Which could hilite some interesting programming usage if it would work?

^self 😎

Or 

^a 🙏 b



> On 6 Sep 2021, at 19:53, Offray Vladimir Luna Cárdenas 
> <offray.l...@mutabit.com> wrote:
> 
> 
> Now that we're talking of fonts. I wonder how difficult would be to support 
> emojis on Pharo and if that could be solved at the font level. They have 
> become part of day to day conversation and would be really good to show them 
> in things like sentiment analysis.
> 
> Cheers,
> 
> Offray
> 
> On 30/08/21 2:59 a. m., Guillermo Polito wrote:
>> Hi tau,
>> 
>> Thanks for it, I’ll check it :)
>> 
>>> El 26 ago 2021, a las 1:17, tau <t...@cedalion.info> escribió:
>>> 
>>> I've been bothered by the assignement operator (:=) and the way the colon 
>>> and the equal sign aren't verticaly aligned when coding in Pharo.

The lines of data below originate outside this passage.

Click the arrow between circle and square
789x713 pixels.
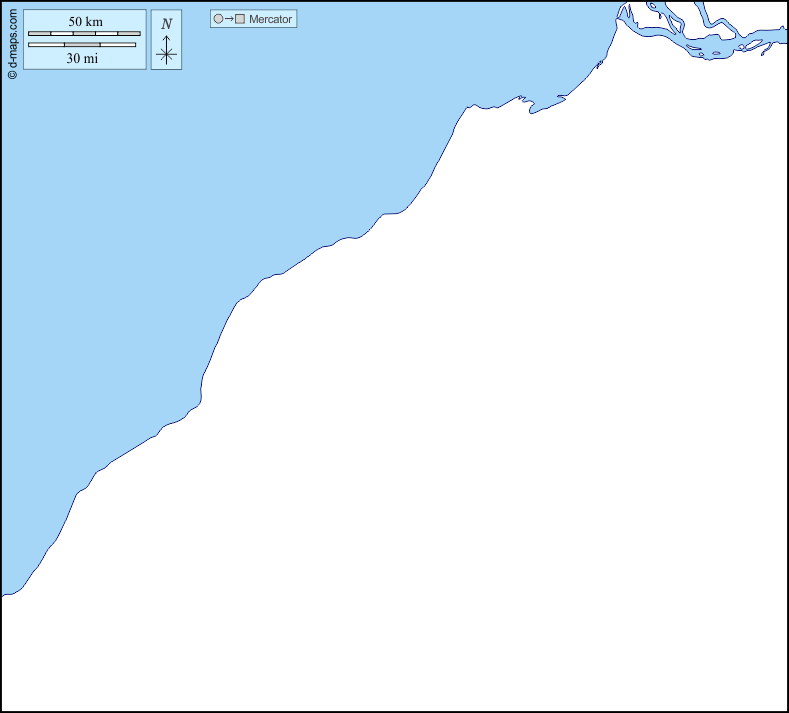(229, 19)
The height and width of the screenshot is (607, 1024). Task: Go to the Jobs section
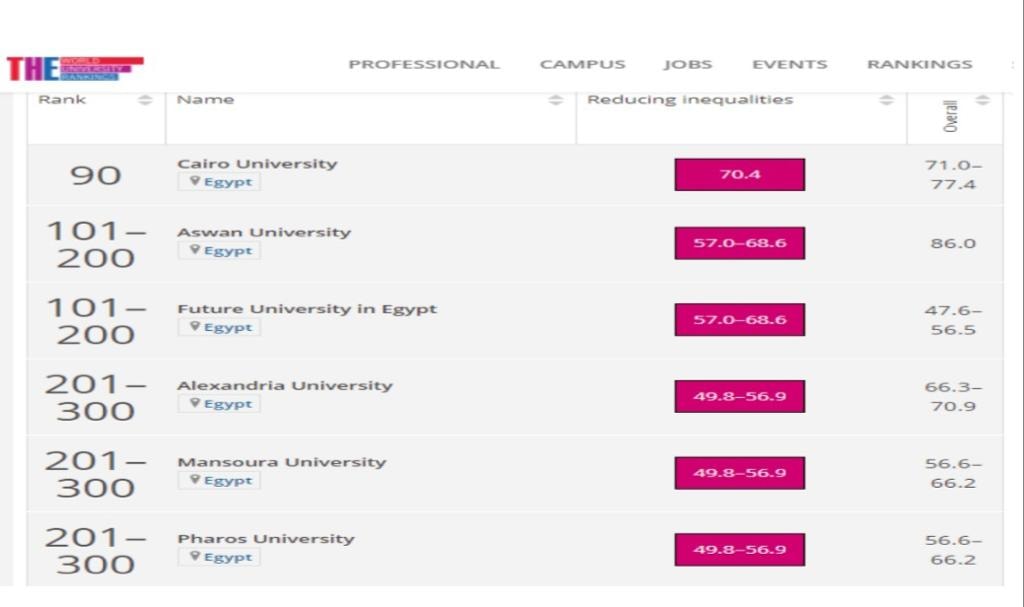(x=688, y=64)
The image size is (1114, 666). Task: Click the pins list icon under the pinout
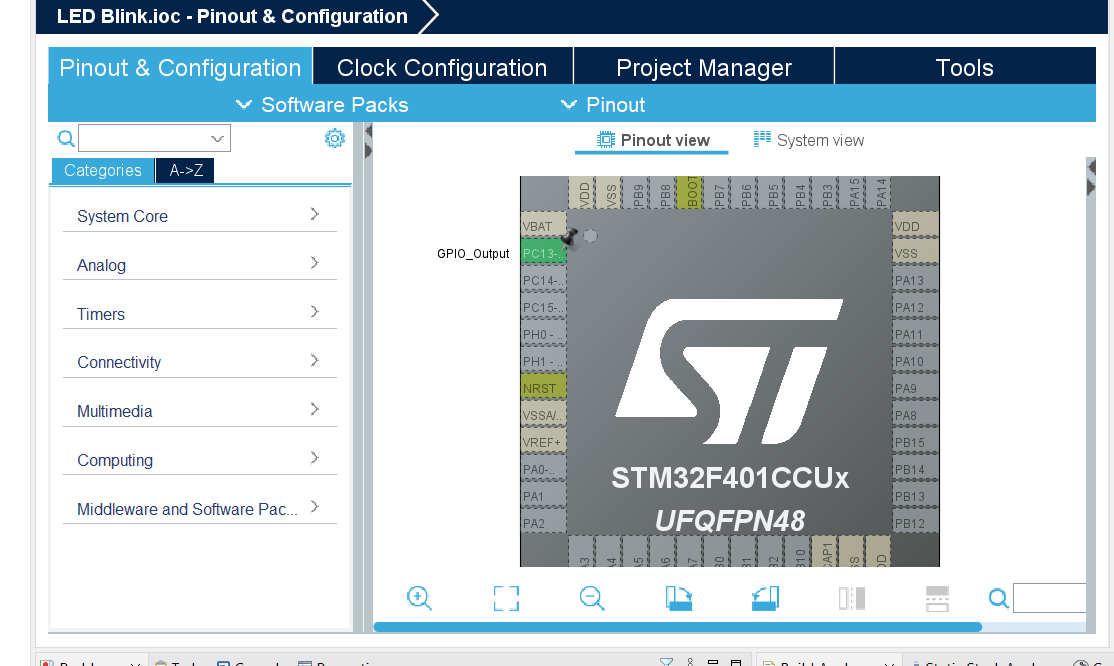[937, 597]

So I 
>>> began a quest to find a pharo-friendly font were the colon and equal sign 
>>> are aligned. Turn out most monospaced fonts don't qualify but I did find 
>>> the following fonts:
>>> 
>>> Fira Code (https://fontlibrary.org/en/font/fira-code) has a := ligature 
>>> that doesn't work in Pharo.
>>> Iosevka extended (https://fontlibrary.org/en/font/iosevka-extended) also 
>>> has a := ligature that doen't work in Pharo.
>>> Mononoki (https://fontlibrary.org/en/font/mononoki) has the two characters 
>>> properly aligned but I dislike the appareance of that font. The @, in 
>>> particular, looks like it comes from a low-resolution terminal from the 
>>> early '80s.
>>> Fantasque Sans Mono (https://fontlibrary.org/en/font/fantasque-sans-mono) 
>>> has perfectly aligned colon and equal sign and moreover has a nice informal 
>>> look.
>>> 
>>> So, Fantasque Sans Mono is now my favorite font for coding in Pharo 😃.